**TASK OBJECTIVE**
Only one stretch of the records below should be repeated. It starts with the line containing "Image resolution: width=1280" and goes on through the line containing "Click the Instantly", exactly as written.

**SOURCE MATERIAL**

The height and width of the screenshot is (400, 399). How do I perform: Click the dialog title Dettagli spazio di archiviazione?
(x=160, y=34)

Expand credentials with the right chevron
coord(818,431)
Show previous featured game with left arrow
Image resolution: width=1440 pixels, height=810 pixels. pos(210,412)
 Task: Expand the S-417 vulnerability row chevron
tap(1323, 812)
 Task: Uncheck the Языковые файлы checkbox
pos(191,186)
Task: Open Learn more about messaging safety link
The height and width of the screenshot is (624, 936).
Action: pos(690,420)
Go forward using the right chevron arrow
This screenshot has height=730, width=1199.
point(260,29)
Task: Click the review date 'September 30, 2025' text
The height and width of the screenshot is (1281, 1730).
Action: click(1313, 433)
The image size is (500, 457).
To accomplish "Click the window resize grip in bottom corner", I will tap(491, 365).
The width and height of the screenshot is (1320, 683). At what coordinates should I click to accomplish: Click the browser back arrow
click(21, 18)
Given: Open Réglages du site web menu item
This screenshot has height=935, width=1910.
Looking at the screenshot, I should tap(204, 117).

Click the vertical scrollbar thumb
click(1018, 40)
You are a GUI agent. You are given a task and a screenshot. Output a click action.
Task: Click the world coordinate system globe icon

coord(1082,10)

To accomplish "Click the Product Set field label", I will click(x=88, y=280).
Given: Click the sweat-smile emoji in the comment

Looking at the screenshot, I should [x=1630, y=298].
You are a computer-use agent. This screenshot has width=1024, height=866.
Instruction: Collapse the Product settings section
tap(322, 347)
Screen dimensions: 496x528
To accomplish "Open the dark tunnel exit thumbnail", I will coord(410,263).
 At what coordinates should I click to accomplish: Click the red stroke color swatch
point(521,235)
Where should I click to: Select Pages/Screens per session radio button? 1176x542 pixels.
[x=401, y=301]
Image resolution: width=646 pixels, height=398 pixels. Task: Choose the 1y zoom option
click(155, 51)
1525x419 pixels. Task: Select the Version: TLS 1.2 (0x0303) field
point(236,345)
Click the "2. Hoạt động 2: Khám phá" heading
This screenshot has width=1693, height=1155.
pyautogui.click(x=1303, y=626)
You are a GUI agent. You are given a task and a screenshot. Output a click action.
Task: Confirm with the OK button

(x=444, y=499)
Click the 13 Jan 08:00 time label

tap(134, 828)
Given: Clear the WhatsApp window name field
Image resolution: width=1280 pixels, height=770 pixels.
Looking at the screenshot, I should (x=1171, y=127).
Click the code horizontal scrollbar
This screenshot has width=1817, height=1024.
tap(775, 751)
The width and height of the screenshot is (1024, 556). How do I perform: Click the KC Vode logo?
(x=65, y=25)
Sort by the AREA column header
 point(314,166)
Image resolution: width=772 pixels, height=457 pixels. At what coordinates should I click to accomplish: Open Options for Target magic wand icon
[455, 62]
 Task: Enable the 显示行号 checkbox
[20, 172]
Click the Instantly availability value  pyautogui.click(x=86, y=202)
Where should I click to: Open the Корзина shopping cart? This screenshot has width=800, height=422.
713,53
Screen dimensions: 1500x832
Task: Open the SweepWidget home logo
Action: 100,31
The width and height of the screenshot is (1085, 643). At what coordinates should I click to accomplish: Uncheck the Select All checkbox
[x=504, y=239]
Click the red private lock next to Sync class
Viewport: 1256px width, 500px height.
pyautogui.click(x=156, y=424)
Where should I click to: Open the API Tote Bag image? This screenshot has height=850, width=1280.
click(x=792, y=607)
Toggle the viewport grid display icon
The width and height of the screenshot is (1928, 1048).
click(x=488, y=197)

**SOLUTION TO THIS PROBLEM**
Image resolution: width=1280 pixels, height=770 pixels.
Looking at the screenshot, I should (x=1171, y=127).
Click the code horizontal scrollbar
This screenshot has width=1817, height=1024.
tap(775, 751)
The width and height of the screenshot is (1024, 556). How do I perform: Click the KC Vode logo?
(x=65, y=25)
Sort by the AREA column header
 point(314,166)
Image resolution: width=772 pixels, height=457 pixels. At what coordinates should I click to accomplish: Open Options for Target magic wand icon
[455, 62]
 Task: Enable the 显示行号 checkbox
[20, 172]
Click the Instantly availability value  pyautogui.click(x=86, y=202)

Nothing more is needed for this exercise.